Jumlah bantuan 55 juta poundsterling dialokasikan untuk usaha tanggap darurat di Aceh melalui Departemen Pembangunan Internasional (DFID) yang mewakili Pemerintah Inggris dalam memimpin operasi ini. Setelah itu Inggris kembali menyetujui pendanaan lebih lanjut sebesar 59,2 juta poundsterling untuk proses rekonstruksi dan rehabilitasi Aceh.

Tiga area yang kami fokuskan saat itu termasuk mata pencarian, manajemen keuangan, serta resolusi konflik. Bantuan kami disalurkan untuk sektor-sektor penting seperti persediaan makanan, pelayanan penyiaran, dan membangun perumahan baru bagi mereka yang kehilangan tempat tinggal.

Pendanaan tersebut juga dialokasikan untuk membantu pembangunan berbasis komunitas, pelayanan kesehatan mental dan menyediakan pembangunan kapasitas bagi sistem peradilan yang berhubungan dengan pelayanan perlindungan anak. Sejumlah menteri dan pejabat pemerintahan Inggris yang terlibat dalam program bantuan tsunami satu-persatu datang mengunjungi Aceh.

Mereka datang untuk memberikan bantuan moral dan mengevaluasi efektivitas dana bantuan yang dikucurkan, memastikan masyarakat Aceh mendapatkan bantuan yang sesuai guna memperbaiki kehidupannya pasca tsunami. Hampir sepuluh tahun yang lalu, saya yang menjabat sebagai Sekretaris Pribadi Bapak Hilary Benn, Menteri Pembangunan Internasional Inggris saat itu, menginjakkan kaki untuk pertama kalinya di tanah Aceh.

Kami tiba di Aceh dengan pesawat militer Inggris membawa bantuan keperluan mendesak yang akan digunakan dan dibagikan oleh PBB. Kami mengunjung i area-area yang terkena dampak tsunami dan berbicara dengan para korban serta perwakilan-perwakilan PBB dan DFID di lapangan. Kami sering mengunjungi daerah-daerah yang terkena bencana dan melihat kehancuran.

Namun yang terjadi di Aceh sungguh mengejutkan, semua infrastruktur porak-poranda dan yang tersisa hanya puing-puing berserakan, menunjukkan betapa dahsyatnya hantaman tsunami.

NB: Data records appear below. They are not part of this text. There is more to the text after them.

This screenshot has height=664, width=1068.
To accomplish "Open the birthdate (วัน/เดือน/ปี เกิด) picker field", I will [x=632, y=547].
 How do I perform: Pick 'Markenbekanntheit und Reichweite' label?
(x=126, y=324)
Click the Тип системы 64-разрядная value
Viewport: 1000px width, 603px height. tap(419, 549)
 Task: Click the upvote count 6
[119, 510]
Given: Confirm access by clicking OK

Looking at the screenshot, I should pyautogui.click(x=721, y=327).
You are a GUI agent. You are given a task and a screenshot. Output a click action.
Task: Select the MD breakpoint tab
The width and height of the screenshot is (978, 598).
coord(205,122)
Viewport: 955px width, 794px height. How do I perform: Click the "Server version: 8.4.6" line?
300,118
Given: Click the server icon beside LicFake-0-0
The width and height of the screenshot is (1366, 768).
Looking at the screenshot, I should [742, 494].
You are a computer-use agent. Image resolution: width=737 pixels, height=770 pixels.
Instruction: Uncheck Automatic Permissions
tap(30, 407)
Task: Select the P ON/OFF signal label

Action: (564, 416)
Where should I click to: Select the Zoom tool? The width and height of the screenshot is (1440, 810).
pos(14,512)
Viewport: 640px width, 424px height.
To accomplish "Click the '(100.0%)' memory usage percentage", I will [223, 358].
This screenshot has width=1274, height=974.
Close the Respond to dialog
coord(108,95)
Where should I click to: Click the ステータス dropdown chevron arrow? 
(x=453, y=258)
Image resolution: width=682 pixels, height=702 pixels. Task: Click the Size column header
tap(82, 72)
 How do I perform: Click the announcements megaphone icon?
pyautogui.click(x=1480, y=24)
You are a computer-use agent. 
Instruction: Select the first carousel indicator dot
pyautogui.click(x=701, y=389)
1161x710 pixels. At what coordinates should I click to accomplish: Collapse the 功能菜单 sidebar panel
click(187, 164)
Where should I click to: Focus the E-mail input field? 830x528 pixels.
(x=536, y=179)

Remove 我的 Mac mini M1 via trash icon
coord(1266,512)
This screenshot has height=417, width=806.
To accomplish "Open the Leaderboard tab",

Dari Banda Aceh kami bertolak ke Medan dan bertemu dengan tim DFID Inggris dan mendiskusikan langkahlangkah selanjutnya serta menjadikan Medan sebagai pusat kendali operasi bantuan tsunami dari Inggris.

Proses rekonstruksi pun dimulai. Namun, masyarakat Aceh sadar bahwa situasi yang kondusif diperlukan guna kelancaran proses rekonstruksi pascatsunami dan konflik berkepanjangan di Aceh harus dihentikan, untuk sekarang dan selamanya. Selama kurang lebih tiga puluh tahun masyarakat Aceh hidup dalam ketakutan dan ketidaknyamanan.

Bencana tsunami semakin memperburuk kondisi kehidupan akan tetapi malapetaka ini juga menjadi pendorong kuat untuk menciptakan perdamaian. Inggris yang saat itu menjadi Presiden Uni Eropa kembali terlibat dalam proses perdamaian Aceh. Misi Pemantauan Aceh (Aceh Monitoring Mission) yang diprakarsai oleh Uni Eropa dan ASEAN dikirim ke Aceh sebagai mediator perjanjian perdamaian antara Republik Indonesia dan Gerakan Aceh Merdeka.

Proses rekonstruksi pascatsunami dan rekonsiliasi antara kedua kubu yang bertikai berjalan beriringan, dengan berbagai pihak terlibat di dalamnya, bekerja sama, bernegosiasi dan mencari jalan yang terbaik dan mengedepankan persatuan dan kesatuan. Proses yang tidak mudah untuk dilalui tetapi sepadan dengan apa yang seharusnya dinikmati oleh masyarakat Aceh yaitu perdamaian dan kesejahteraan yang abadi.

Inilah yang diharapkan oleh seluruh pihak yang terlibat dalam proses perdamaian. Sepuluh tahun bagaikan sekejap mata namun dalam kurun waktu tersebut masyarakat Aceh semakin kuat berdiri, melewati trauma tsunami dan kekejaman konflik dengan hati yang lebih terbuka dalam kondisi damai serta berpartisipasi dalam pembangunan menuju Aceh yang adil dan makmur. Dunia tidak akan pernah lupa dengan Nanggroe Aceh Darussalam. Semoga.